The inclusion of foreign players can also have a social advantage, a statement of a country’s championing of multiculturalism. As crowds flooded the Champs-Élysées after France won the FIFA Football World Cup in 2018, one key fact seemed to dominate their story: 19 out of France’s squad of 23 players were migrants or the children of migrants. What’s more, the whole of France was behind them. This was both a conscious acknowledgement of France’s complicated relationship with minority groups, and a gesture towards a more equal society, making space for migrants to become part of the national story. This was a hopeful sign that progressive politics might shine brighter than the increasingly anti-immigrant, nationalist rhetoric on the rise in much of Western Europe. This was, above all, proof that representation in sport and national identity are intimately connected.

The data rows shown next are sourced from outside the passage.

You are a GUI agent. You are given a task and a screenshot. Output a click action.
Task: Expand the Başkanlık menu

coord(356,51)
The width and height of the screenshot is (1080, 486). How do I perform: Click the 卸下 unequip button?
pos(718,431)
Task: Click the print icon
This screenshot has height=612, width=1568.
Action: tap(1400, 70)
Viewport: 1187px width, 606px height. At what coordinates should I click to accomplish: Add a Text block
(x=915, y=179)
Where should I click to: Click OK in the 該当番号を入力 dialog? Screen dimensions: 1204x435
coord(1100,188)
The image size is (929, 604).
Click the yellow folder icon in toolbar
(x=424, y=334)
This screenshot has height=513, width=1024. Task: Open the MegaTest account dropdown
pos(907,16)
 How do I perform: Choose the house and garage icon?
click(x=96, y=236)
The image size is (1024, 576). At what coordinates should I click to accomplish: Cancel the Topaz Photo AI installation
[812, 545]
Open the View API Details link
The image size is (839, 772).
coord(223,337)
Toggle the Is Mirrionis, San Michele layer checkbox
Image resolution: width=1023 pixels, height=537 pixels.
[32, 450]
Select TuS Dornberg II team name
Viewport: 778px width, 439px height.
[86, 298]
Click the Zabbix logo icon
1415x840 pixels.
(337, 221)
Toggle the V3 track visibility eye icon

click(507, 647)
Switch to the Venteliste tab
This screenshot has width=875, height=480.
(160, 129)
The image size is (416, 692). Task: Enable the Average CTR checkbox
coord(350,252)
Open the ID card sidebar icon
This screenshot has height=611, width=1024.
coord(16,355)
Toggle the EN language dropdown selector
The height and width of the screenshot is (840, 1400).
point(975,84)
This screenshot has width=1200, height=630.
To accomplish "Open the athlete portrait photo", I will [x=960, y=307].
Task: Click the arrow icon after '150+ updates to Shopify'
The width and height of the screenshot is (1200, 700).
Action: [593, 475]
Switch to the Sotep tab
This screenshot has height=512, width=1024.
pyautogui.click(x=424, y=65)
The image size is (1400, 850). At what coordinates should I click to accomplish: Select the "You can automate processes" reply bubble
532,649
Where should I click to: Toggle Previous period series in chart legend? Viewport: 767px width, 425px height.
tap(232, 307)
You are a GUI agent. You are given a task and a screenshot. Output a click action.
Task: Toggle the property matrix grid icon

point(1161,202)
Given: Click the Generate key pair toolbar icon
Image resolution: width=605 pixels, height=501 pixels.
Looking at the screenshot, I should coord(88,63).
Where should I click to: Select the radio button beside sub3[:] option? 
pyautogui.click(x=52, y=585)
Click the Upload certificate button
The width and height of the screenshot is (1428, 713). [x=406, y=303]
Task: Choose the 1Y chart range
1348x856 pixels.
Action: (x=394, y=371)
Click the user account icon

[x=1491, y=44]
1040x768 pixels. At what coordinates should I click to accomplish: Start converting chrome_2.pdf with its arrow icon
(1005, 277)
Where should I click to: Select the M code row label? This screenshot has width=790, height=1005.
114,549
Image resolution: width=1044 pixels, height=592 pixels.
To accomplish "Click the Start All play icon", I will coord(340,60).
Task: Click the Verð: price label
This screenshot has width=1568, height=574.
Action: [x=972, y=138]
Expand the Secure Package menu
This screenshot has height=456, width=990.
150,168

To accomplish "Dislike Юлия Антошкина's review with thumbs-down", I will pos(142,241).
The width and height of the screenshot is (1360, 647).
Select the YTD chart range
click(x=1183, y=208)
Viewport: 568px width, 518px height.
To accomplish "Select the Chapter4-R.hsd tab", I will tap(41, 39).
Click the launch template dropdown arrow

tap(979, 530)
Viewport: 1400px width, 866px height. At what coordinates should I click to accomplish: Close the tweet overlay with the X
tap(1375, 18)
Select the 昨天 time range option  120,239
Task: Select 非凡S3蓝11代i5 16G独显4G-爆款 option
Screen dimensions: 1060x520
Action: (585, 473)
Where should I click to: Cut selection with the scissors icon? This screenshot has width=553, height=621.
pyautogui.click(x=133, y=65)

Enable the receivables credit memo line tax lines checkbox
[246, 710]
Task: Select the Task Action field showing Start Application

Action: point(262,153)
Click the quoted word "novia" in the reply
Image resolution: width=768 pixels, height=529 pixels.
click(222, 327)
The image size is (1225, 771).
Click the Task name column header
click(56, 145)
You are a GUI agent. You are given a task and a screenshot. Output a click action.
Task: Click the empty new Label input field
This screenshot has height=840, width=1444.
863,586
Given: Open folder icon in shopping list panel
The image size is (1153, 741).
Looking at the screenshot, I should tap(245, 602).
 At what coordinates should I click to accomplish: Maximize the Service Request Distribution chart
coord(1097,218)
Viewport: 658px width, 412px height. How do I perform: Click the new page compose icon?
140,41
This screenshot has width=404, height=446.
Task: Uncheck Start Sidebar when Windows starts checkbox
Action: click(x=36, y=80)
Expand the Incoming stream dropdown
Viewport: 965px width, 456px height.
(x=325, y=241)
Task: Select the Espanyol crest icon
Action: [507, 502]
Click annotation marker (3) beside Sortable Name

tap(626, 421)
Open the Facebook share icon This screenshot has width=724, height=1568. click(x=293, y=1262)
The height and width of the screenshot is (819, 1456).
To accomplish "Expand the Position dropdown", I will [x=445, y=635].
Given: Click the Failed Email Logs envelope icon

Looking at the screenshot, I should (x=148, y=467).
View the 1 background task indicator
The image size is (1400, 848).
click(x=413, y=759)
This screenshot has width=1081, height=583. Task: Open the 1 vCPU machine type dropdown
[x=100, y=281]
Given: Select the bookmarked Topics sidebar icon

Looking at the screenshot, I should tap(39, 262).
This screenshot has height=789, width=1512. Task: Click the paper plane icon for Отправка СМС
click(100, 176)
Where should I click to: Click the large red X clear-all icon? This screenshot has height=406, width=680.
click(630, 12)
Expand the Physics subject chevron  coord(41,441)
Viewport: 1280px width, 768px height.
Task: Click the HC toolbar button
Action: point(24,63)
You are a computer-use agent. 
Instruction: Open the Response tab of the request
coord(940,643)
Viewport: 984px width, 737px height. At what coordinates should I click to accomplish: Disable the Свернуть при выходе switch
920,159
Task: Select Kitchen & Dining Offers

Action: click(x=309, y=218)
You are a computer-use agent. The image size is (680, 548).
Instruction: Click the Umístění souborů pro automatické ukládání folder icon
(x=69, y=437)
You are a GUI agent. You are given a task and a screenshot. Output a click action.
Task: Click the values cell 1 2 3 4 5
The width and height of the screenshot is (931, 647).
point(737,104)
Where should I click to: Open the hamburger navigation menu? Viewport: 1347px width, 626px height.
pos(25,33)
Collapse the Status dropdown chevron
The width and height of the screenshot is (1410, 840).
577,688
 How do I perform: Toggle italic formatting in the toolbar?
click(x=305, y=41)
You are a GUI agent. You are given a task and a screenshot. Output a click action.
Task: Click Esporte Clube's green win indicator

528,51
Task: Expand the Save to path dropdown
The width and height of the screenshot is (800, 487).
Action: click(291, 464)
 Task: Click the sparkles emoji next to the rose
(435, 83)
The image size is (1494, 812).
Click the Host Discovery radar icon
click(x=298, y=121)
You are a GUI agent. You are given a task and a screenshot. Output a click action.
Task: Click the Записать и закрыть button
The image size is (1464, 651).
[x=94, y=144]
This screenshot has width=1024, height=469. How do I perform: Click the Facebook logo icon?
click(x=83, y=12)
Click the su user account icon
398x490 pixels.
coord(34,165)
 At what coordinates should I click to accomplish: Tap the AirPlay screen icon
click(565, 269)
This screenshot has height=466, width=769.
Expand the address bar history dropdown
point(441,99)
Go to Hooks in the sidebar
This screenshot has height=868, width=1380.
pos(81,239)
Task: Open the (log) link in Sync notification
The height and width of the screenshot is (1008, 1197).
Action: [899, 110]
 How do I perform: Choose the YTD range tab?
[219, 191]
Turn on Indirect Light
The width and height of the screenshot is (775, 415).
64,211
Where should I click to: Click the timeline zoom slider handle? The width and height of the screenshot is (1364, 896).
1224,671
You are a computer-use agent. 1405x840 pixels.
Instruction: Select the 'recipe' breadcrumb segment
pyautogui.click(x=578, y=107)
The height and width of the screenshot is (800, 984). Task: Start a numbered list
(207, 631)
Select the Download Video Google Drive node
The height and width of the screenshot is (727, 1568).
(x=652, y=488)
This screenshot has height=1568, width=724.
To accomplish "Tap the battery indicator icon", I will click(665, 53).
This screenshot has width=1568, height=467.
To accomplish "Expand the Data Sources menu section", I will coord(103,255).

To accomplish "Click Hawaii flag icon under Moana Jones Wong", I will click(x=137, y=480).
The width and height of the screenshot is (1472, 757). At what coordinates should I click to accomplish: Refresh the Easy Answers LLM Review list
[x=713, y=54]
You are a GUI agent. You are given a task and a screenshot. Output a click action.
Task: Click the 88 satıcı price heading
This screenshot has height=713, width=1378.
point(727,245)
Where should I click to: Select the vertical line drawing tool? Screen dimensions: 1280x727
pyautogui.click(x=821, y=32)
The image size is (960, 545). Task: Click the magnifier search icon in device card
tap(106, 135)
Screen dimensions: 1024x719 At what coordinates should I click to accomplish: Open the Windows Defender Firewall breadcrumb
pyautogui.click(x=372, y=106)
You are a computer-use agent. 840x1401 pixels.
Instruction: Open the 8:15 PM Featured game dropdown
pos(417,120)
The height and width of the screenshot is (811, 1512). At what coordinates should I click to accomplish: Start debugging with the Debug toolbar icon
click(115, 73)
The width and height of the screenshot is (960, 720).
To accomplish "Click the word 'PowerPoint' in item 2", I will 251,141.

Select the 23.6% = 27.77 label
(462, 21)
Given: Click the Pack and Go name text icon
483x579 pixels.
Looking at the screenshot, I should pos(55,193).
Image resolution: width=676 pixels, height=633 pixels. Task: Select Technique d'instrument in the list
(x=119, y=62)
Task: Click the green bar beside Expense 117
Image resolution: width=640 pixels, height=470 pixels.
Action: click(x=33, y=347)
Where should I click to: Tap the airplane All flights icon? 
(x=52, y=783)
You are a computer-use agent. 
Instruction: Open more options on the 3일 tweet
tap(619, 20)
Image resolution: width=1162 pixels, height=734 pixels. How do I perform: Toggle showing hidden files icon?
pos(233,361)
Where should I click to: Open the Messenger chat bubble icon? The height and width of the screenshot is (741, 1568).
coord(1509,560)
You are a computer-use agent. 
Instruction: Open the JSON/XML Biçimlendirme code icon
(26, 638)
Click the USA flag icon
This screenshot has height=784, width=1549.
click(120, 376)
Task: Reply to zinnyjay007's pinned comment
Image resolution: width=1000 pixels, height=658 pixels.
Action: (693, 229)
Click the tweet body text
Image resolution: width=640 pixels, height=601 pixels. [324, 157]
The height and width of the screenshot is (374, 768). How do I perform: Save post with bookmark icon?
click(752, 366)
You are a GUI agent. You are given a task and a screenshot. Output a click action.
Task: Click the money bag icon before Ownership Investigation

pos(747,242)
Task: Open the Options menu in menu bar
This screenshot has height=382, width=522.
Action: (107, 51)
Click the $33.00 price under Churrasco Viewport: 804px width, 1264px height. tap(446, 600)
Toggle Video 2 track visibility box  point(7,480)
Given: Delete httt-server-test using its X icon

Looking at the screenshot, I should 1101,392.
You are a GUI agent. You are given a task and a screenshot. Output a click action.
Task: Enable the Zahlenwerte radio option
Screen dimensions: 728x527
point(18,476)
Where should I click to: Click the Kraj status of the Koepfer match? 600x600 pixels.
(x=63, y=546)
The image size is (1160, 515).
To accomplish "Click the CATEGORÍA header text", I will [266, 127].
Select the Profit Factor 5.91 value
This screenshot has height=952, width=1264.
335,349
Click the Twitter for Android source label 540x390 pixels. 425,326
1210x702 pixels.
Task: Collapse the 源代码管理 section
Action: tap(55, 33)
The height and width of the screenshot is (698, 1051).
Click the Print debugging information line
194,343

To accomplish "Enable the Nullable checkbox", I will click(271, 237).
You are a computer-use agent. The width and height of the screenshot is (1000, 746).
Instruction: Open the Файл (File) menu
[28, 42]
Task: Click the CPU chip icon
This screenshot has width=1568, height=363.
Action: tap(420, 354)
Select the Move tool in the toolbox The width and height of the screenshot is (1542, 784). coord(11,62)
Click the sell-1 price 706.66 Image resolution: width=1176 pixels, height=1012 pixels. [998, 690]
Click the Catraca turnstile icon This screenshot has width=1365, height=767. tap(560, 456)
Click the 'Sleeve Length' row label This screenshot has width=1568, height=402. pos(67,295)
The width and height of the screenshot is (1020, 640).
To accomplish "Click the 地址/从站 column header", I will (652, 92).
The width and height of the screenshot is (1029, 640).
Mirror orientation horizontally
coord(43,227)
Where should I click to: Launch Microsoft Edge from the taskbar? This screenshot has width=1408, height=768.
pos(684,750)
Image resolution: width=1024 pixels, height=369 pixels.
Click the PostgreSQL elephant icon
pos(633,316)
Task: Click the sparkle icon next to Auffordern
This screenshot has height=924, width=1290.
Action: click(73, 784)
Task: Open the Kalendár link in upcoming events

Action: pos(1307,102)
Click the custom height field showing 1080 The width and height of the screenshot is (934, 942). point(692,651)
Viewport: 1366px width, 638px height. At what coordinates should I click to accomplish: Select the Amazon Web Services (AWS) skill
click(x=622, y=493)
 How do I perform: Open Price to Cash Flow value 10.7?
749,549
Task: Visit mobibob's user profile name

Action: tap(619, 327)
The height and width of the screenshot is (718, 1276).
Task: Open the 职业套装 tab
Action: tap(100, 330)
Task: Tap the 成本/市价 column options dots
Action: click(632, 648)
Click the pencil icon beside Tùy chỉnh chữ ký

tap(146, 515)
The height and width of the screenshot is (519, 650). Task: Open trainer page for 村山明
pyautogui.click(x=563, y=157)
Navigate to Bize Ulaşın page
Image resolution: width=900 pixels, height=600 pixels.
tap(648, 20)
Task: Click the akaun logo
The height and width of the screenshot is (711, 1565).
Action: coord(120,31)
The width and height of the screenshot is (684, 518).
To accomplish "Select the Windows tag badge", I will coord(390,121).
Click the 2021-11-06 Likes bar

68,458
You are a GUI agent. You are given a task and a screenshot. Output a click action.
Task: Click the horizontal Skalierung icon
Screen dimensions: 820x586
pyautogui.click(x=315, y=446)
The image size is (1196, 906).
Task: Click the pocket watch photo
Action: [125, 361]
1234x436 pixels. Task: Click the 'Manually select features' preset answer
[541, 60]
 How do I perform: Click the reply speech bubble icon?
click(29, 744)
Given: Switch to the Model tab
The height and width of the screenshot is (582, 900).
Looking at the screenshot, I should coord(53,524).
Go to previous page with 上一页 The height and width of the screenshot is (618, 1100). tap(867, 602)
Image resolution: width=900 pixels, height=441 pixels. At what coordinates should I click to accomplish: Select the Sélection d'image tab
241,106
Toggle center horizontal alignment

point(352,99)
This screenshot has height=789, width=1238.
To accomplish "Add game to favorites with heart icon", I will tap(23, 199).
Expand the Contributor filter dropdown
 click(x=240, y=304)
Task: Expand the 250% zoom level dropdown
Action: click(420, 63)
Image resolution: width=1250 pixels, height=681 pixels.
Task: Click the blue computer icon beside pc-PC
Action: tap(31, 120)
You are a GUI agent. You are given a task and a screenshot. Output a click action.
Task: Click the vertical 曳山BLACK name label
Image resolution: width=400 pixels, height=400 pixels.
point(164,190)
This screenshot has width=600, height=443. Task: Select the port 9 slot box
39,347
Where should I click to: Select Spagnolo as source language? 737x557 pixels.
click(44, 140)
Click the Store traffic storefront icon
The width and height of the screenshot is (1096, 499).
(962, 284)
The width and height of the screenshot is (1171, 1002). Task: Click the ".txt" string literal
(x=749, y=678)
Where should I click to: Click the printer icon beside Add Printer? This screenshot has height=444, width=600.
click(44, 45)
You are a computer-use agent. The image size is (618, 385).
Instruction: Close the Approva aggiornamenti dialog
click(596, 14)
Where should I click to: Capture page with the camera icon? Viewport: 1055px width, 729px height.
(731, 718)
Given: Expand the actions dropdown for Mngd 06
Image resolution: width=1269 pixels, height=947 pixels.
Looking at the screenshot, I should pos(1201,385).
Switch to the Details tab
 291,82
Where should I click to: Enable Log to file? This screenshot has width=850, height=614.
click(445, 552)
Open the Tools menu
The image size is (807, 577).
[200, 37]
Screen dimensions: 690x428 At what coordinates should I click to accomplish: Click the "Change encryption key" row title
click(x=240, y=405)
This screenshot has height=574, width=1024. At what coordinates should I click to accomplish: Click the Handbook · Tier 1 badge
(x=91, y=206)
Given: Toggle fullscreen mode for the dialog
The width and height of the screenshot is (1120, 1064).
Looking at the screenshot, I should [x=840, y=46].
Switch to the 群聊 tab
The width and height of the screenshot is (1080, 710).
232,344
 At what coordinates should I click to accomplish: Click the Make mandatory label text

But to have played for Russia, would have been to choose eligibility over identity. I didn’t feel Russia was welcoming Georgia as part of its story, offering up a more cosmopolitan understanding of its national identity. To the contrary, I felt as though Russia was erasing Georgia’s story altogether, flexing its imperial muscles as it has done so many times before. This is why when I tell this story to people in Georgia there is no anticlimax, no excuses are made, no one suggests that it wasn’t that bad. There is only an all too familiar anger: that feeling that something has been taken away from you, destroyed, reassembled, and given back to you in a way that feels completely wrong.
On July 11th 2015, I played my first game for the Georgian National 7s team at a Grand Prix Sevens tournament in Exeter, UK. I was officially a Georgian citizen, an external marker of identity that now mirrored what I had long felt within. What’s more, I was representing Georgia at rugby, more national symbol than professional sports. The ancient Georgian game of lelo – where the populations of two opposing villages would have to force a heavy ball over to their opponent’s field – is considered by Georgians to be a precursor to modern rugby today, and an explanation for their world-renowned strength in scrummaging. As we lined up against our opponent, studs anxiously clinked and clunked on the tunnel floor and motivational cries in Georgian echoed off the walls. They were louder than usual; they were incandescent. For my first ever game for Georgia, was against Russia.